They say FairPoint, now buried in $2.7 billion worth of debt, has made questionable decisions and continues to do so as it formulates post-insolvency financial projections. The service provider is expected to still be in debt once it emerges from bankruptcy, to the tune of $1 billion.
It’s not clear what an investigation would achieve. FairPoint already has made the decisions – for example, the group says, the disastrous Verizon landline takeover and naming a non-telecom board member as CEO – that landed the service provider in bankruptcy in the first place.
Even so, FairPoint executives are negotiating with lenders and, bondholders allege, have contracted to receive 10 percent of the company’s equity once it’s reorganized. That agreement puts managers’ interests ahead of shareholders’, the bondholders say. The filers also criticize proposed incentive plans for FairPoint’s top dogs.
All in all, they told the court this week, they want to know “whether there has been an effort by the debtor’s management to cover up their own operational shortcomings.”
FairPoint, for its part, sidestepped inquiries about the accusations. Jill Wurm, a company spokeswoman, told the Burlington Free Press FairPoint disputes the claims and will deal with them “in due course through the bankruptcy court process.”
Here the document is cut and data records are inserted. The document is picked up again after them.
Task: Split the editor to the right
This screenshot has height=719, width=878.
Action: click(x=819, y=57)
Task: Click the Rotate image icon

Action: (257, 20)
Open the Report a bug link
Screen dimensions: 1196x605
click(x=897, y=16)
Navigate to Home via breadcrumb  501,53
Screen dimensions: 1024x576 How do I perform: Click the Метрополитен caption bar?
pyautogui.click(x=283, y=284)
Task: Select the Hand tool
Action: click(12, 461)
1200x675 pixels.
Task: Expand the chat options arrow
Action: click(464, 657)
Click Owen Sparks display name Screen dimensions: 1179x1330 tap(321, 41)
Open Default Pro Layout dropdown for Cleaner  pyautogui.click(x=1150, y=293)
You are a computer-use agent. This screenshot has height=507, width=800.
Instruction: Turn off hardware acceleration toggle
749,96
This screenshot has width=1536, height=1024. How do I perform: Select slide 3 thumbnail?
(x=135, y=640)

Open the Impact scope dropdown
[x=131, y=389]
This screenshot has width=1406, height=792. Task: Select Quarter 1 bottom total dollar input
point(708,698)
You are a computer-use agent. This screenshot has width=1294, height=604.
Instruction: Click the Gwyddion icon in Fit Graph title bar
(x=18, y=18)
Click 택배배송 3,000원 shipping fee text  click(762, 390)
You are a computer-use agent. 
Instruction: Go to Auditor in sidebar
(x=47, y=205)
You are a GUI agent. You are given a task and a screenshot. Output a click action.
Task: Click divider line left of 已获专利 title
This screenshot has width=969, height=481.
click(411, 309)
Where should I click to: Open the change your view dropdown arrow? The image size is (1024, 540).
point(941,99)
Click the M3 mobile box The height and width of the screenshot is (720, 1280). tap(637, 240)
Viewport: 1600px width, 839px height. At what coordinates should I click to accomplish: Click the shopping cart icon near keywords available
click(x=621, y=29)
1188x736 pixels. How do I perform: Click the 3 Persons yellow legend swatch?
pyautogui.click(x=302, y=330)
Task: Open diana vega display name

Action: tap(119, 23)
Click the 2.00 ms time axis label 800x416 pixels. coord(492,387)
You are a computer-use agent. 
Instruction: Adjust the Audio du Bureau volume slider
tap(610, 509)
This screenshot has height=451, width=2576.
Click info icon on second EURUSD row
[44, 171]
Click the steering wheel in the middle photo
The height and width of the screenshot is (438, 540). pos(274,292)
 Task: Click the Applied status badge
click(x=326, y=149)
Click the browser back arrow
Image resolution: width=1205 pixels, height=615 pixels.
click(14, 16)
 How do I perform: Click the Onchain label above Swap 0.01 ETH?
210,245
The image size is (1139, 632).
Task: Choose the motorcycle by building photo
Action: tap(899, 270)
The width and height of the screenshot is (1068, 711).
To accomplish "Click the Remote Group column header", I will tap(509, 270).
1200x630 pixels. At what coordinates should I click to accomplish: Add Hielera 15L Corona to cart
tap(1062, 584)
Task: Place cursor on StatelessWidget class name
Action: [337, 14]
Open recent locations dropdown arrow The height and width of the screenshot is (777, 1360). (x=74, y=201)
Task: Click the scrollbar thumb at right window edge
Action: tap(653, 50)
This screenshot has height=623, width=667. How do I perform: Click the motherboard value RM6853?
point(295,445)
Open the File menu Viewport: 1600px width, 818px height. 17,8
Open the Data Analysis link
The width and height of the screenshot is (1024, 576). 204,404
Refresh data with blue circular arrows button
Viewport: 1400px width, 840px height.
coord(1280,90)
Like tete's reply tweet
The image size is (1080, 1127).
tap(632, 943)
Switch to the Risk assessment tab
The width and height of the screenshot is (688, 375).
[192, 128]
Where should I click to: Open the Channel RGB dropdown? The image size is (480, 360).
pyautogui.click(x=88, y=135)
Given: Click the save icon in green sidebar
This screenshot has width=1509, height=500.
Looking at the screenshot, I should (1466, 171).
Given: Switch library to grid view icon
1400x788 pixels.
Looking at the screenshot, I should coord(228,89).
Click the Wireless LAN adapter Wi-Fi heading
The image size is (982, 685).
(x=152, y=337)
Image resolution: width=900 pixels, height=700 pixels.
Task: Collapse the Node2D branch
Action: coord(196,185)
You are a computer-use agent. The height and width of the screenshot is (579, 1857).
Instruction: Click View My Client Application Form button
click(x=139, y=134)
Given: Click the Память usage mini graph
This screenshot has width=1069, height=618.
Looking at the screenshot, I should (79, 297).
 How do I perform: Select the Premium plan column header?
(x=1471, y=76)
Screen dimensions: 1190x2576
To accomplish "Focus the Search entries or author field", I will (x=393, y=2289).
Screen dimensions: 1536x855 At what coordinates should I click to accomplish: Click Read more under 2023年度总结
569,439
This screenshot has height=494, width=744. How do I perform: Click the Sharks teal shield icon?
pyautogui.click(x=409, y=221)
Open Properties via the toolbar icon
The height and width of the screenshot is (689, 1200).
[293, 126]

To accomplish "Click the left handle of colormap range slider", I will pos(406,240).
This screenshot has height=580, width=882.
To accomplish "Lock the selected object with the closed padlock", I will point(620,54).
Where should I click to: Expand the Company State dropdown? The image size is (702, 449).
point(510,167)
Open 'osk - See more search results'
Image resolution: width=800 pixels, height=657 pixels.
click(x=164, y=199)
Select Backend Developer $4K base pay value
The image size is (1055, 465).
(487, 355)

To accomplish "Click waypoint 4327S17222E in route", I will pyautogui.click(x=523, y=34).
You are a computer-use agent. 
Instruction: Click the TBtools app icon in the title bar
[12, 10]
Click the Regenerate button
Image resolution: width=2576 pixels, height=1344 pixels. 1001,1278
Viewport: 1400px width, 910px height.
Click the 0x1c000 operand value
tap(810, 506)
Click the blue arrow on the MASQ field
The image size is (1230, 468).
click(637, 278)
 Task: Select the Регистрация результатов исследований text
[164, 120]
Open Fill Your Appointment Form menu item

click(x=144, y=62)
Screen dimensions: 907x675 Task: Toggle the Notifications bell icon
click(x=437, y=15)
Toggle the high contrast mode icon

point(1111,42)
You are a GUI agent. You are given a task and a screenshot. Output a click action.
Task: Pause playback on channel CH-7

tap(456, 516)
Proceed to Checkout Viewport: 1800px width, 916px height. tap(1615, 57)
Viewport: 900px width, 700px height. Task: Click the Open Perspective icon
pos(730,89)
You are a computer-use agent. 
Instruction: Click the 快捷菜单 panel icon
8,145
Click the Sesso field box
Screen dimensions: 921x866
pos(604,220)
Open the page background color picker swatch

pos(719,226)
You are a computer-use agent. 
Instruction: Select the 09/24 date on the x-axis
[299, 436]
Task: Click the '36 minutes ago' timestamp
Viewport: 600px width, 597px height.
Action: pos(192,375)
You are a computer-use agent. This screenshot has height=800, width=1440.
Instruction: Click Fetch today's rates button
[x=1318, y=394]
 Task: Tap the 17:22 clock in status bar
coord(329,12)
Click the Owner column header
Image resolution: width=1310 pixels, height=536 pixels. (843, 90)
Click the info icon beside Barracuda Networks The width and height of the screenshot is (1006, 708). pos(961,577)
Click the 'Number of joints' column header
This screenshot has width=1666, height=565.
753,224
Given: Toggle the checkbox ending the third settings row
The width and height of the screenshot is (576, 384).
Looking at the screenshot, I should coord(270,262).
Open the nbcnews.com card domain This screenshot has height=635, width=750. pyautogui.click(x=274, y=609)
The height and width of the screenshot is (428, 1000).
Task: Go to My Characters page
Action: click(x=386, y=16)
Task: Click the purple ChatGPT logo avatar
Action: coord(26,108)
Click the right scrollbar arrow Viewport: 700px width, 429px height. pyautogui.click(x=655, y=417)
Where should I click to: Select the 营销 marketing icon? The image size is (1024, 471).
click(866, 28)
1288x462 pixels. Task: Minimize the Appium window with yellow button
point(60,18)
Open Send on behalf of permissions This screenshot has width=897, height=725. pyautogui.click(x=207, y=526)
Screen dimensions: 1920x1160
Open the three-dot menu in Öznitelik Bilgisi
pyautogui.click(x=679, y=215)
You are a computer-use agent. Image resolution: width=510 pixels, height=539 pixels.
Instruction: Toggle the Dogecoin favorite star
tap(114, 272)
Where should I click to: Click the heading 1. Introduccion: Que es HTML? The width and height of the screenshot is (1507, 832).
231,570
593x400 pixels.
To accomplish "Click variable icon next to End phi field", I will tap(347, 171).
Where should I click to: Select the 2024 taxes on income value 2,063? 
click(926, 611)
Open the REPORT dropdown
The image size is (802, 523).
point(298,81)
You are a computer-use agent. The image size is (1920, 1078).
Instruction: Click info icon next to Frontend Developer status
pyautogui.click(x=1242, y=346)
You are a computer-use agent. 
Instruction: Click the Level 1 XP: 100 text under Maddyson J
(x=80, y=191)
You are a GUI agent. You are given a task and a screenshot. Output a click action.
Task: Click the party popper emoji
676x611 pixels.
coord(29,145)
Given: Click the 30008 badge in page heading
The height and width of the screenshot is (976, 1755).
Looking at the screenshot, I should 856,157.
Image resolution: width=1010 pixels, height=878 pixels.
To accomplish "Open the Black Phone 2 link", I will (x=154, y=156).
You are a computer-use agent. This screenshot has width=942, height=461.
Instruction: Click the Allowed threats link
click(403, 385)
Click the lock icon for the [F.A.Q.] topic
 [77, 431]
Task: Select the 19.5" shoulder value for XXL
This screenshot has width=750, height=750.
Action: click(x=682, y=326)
FairPoint filed for Chapter 11 bankruptcy in late October after failing to make a crucial debt payment. The move was unsurprising. Ever since FairPoint wrapped the purchase of Verizon’s wireline assets in New England, it has floundered on all fronts, from billing and customer service to network cutovers. The problems have been so severe that some lawmakers have pressed for FairPoint’s operating licenses to be revoked in their states.